With the pictures omitted, output word for word the lines from the one containing "Screen dimensions: 567x425" through the end of the records.

Collected data entries:
━━━━━━━━━━━━━━━━━━━━━━━━━━━━━━

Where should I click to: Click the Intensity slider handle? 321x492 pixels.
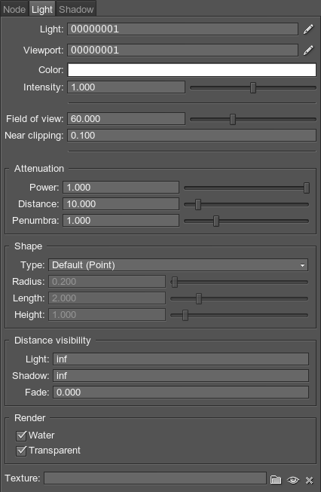click(253, 88)
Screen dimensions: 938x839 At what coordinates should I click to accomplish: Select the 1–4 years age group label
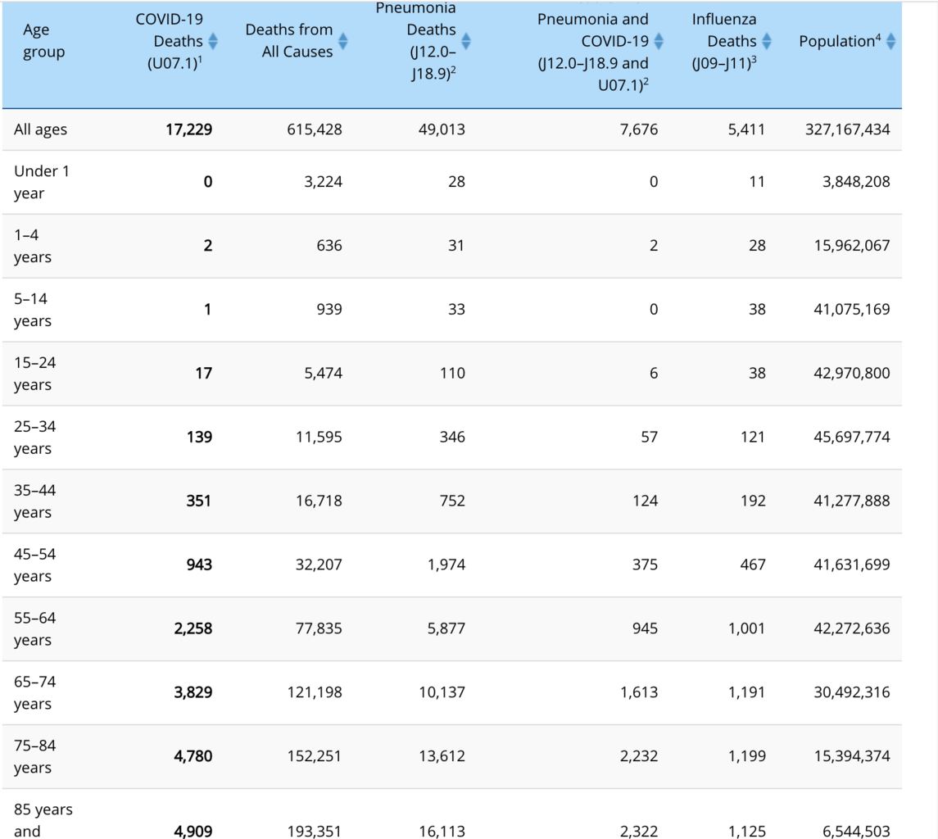coord(33,246)
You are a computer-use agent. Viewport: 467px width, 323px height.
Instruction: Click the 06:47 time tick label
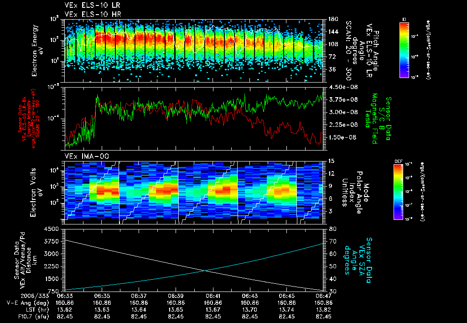tap(323, 296)
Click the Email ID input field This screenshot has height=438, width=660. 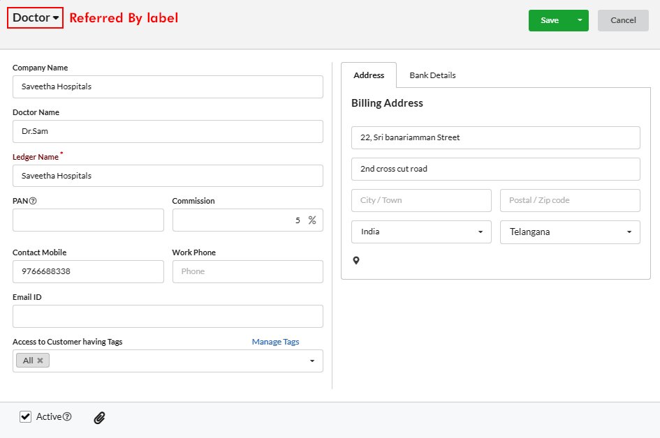(168, 316)
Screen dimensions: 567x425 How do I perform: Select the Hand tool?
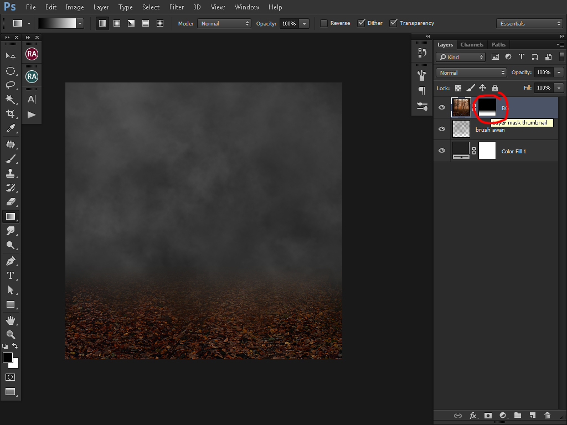point(10,320)
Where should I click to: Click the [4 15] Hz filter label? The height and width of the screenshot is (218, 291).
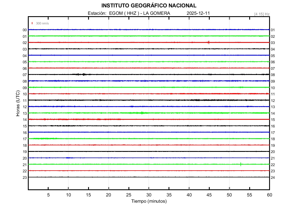tap(262, 14)
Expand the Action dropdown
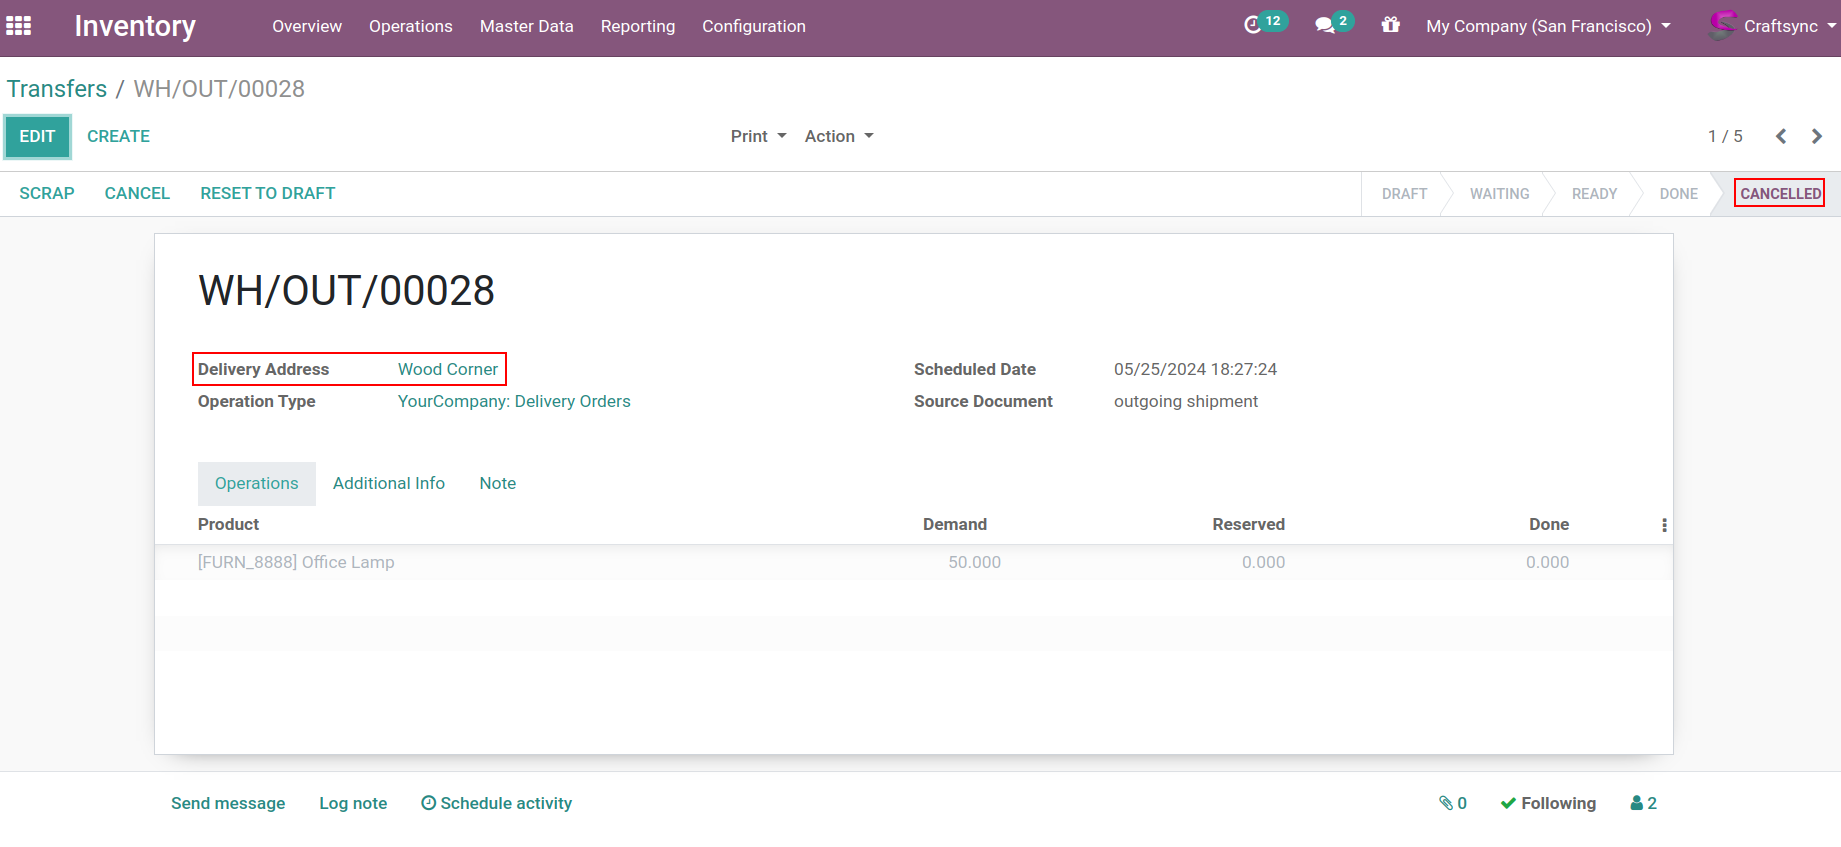Screen dimensions: 1841x847 839,136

━━━━━━━━━━━━━━━━━━━━━━━━━━━━━━

=== Reply to the exercise ===
Screen dimensions: 567x425 How do I perform: Select the Hand tool?
point(10,320)
Where should I click to: Click the [4 15] Hz filter label? The height and width of the screenshot is (218, 291).
tap(262, 14)
Expand the Action dropdown
Screen dimensions: 1841x847 839,136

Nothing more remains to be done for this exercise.